10.11.2022, 2250 Zeichen
Der Reisemobil-Hersteller Knaus Tabbert hat den Umsatz in den ersten neun Monaten um 9,4 Prozent auf 693,9 Mio. Euro gesteigert. Der Absatz von Freizeitfahrzeugen konnte auf 20.617 Einheiten (Vorjahr: 19.114 Einheiten) erhöht werden werden. Der Auftragsbestand liegt auf einem neuen Rekordwert von 1,6 Mrd. Euro oder 38.133 Einheiten zum Ende des dritten Quartals. Das Ergebnis vor Zinsen, Steuern und Abschreibungen (EBITDA) war laut Unternehmen in den ersten neun Monaten 2022 erneut von den Herausforderungen bei der Belieferung mit Fahrgestellen und einer folglich geringeren Produktivität sowie den Maßnahmen zur Kapazitätserweiterung geprägt. Insgesamt lag das bereinigte EBITDA im Berichtszeitraum bei 31,1 Mio. Euro (Vorjahr: 46,5 Mio.) und reduzierte sich somit um 33,1 Prozent. Die bereinigte EBITDA-Marge lag dadurch unter dem Vorjahreswert von 7,3 Prozent.

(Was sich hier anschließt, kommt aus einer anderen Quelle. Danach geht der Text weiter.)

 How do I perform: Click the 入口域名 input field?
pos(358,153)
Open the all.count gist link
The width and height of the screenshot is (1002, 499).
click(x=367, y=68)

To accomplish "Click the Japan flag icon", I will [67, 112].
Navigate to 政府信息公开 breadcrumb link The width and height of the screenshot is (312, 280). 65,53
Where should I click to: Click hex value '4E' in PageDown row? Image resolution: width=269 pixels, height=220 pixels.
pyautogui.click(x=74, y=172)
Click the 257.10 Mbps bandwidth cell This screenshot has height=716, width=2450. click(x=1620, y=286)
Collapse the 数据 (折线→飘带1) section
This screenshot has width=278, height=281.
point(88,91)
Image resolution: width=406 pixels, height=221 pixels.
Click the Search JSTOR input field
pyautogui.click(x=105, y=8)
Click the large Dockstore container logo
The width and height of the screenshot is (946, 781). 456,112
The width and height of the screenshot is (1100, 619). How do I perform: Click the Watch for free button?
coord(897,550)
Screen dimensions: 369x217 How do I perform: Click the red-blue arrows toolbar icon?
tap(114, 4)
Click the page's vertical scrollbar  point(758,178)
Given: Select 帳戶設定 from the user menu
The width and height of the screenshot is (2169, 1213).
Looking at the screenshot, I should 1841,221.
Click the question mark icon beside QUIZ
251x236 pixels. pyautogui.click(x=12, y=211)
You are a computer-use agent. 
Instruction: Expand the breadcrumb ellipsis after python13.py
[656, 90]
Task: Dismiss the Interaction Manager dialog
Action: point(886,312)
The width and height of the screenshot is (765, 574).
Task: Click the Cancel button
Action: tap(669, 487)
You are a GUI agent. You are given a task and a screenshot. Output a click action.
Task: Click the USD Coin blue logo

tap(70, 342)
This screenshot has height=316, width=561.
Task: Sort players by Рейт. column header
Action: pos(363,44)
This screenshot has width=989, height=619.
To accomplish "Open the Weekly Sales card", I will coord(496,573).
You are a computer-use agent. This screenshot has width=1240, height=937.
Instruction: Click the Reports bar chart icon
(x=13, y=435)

"Die Neunmonatszahlen waren geprägt von Lieferengpässen bei Fahrgestellen und wichtigen Komponenten. Dennoch erleben wir beginnend im dritten Quartal eine deutlich steigende Absatz- und Umsatzdynamik, die unsere Wachstumsstrategie untermauert. 25 Prozent mehr Gesamtleistung führen zu einer sichtbaren Steigerung des EBITDA gegenüber dem dritten Quartal des Vorjahres. Ein stabiler und rekordhoher Auftragsbestand bildet eine solide Grundlage für weiteres Wachstum in 2023.," erklärte CEO Wolfgang Speck.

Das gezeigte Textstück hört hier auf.